• _WHAT YOU HAVE TO DO_
The listing is to be reproduced exactly, excluding its pictures.

··· DATA RECORDS ···

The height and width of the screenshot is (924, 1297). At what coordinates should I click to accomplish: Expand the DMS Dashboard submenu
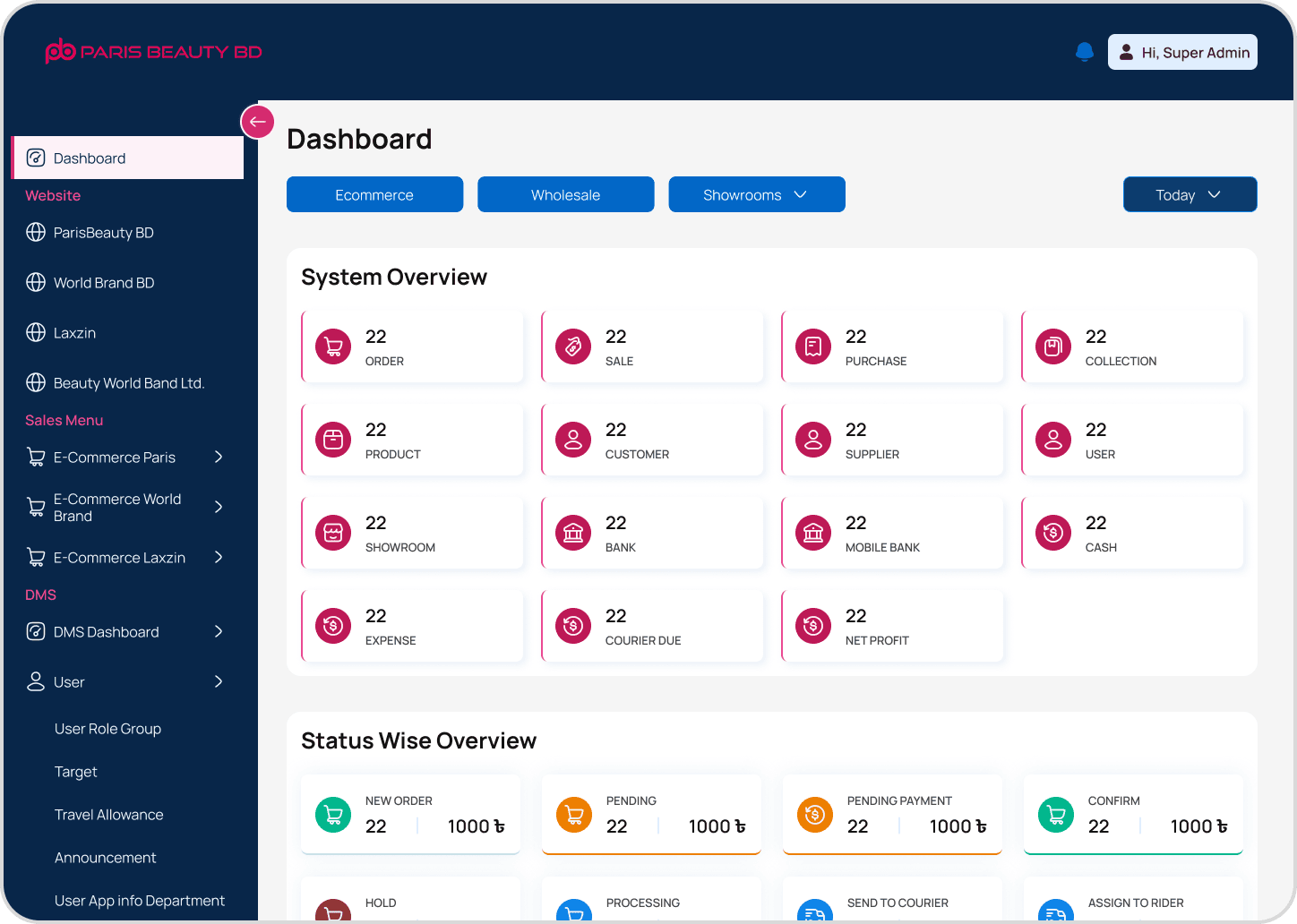(x=219, y=632)
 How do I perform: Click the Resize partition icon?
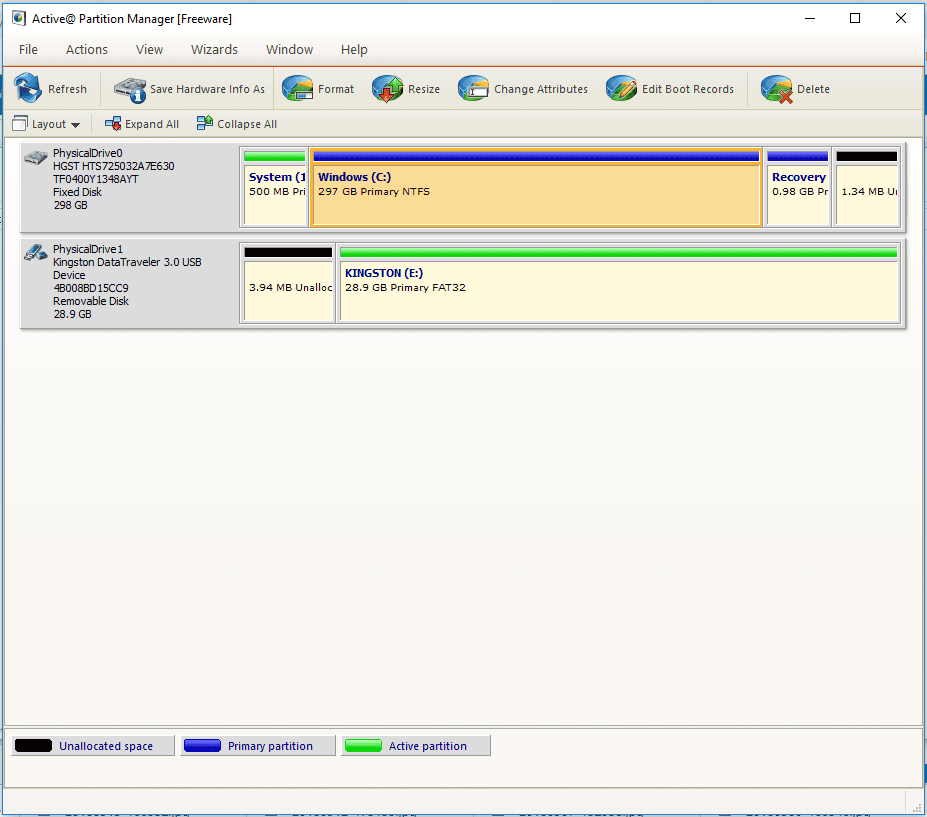click(388, 89)
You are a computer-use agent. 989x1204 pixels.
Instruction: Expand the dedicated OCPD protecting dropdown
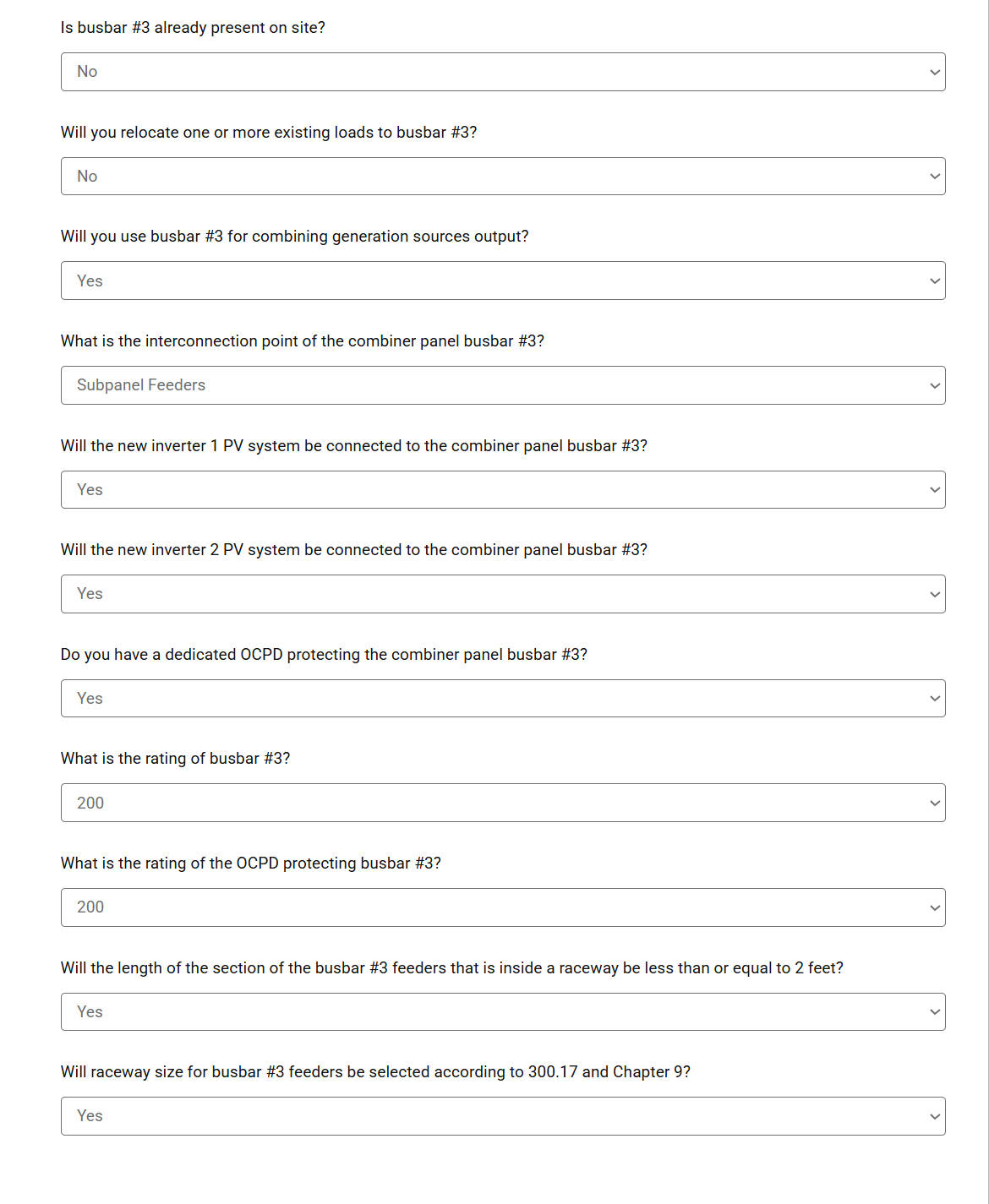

···

• _OUTPUT FOR THIS EXERCISE_
The height and width of the screenshot is (924, 1297). At what coordinates should I click to accomplish: Expand the DMS Dashboard submenu
(x=219, y=632)
 How do I perform: Click the Resize partition icon?
click(388, 89)
You are a computer-use agent. 989x1204 pixels.
Instruction: Expand the dedicated OCPD protecting dropdown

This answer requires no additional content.